**Stored records**:
*** Block opens ***

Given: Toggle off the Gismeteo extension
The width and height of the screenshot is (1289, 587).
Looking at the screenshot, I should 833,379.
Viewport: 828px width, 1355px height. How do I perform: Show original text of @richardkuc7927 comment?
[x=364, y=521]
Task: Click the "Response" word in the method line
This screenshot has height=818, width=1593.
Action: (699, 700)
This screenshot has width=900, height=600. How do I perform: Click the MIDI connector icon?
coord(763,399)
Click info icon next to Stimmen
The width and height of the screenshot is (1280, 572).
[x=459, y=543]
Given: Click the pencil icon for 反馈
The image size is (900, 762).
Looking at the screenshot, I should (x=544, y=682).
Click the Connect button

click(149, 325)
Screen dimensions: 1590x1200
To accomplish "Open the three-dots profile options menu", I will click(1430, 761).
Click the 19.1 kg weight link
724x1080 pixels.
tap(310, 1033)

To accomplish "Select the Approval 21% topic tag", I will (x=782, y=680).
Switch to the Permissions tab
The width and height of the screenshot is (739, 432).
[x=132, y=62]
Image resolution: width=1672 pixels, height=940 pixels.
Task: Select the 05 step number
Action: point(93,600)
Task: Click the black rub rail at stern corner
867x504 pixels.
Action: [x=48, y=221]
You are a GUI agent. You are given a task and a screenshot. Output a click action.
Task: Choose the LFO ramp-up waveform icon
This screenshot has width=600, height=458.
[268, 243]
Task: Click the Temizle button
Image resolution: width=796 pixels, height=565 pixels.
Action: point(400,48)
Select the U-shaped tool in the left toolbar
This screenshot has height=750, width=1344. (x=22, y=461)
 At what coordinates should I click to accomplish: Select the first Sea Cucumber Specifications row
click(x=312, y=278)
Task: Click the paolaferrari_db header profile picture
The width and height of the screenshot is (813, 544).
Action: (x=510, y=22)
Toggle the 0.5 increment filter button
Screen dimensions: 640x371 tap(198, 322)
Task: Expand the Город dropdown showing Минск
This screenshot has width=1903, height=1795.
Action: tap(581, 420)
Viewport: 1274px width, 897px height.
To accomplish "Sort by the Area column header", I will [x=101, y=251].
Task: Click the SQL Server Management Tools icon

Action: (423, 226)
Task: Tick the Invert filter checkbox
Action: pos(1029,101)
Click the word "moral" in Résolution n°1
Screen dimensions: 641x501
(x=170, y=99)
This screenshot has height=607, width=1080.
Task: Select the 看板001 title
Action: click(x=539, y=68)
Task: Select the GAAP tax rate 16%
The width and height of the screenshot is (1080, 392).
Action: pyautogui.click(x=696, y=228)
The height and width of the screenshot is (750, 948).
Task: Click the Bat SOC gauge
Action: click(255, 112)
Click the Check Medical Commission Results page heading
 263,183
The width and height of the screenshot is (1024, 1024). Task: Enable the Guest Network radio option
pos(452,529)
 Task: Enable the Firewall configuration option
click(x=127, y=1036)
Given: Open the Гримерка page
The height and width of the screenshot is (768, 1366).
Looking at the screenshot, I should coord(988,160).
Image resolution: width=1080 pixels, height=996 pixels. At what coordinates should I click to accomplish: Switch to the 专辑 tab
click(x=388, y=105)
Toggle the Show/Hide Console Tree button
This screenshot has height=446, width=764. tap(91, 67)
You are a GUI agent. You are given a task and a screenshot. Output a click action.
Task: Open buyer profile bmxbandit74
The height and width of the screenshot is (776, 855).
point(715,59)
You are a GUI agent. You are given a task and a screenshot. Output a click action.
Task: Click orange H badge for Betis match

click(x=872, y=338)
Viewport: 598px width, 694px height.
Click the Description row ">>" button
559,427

*** Block closes ***

Beginning at the line above that contains "The width and height of the screenshot is (1280, 572).", return each line exactly through the line that contains "Task: Select the GAAP tax rate 16%", and no others.

The width and height of the screenshot is (1280, 572).
[x=459, y=543]
Given: Click the pencil icon for 反馈
The image size is (900, 762).
Looking at the screenshot, I should (x=544, y=682).
Click the Connect button

click(149, 325)
Screen dimensions: 1590x1200
To accomplish "Open the three-dots profile options menu", I will click(1430, 761).
Click the 19.1 kg weight link
724x1080 pixels.
tap(310, 1033)

To accomplish "Select the Approval 21% topic tag", I will (x=782, y=680).
Switch to the Permissions tab
The width and height of the screenshot is (739, 432).
[x=132, y=62]
Image resolution: width=1672 pixels, height=940 pixels.
Task: Select the 05 step number
Action: point(93,600)
Task: Click the black rub rail at stern corner
867x504 pixels.
Action: [x=48, y=221]
You are a GUI agent. You are given a task and a screenshot. Output a click action.
Task: Choose the LFO ramp-up waveform icon
This screenshot has width=600, height=458.
[268, 243]
Task: Click the Temizle button
Image resolution: width=796 pixels, height=565 pixels.
Action: point(400,48)
Select the U-shaped tool in the left toolbar
This screenshot has height=750, width=1344. (x=22, y=461)
 At what coordinates should I click to accomplish: Select the first Sea Cucumber Specifications row
click(x=312, y=278)
Task: Click the paolaferrari_db header profile picture
The width and height of the screenshot is (813, 544).
Action: (x=510, y=22)
Toggle the 0.5 increment filter button
Screen dimensions: 640x371 tap(198, 322)
Task: Expand the Город dropdown showing Минск
This screenshot has width=1903, height=1795.
Action: tap(581, 420)
Viewport: 1274px width, 897px height.
To accomplish "Sort by the Area column header", I will [x=101, y=251].
Task: Click the SQL Server Management Tools icon

Action: (423, 226)
Task: Tick the Invert filter checkbox
Action: pos(1029,101)
Click the word "moral" in Résolution n°1
Screen dimensions: 641x501
(x=170, y=99)
This screenshot has height=607, width=1080.
Task: Select the 看板001 title
Action: click(x=539, y=68)
Task: Select the GAAP tax rate 16%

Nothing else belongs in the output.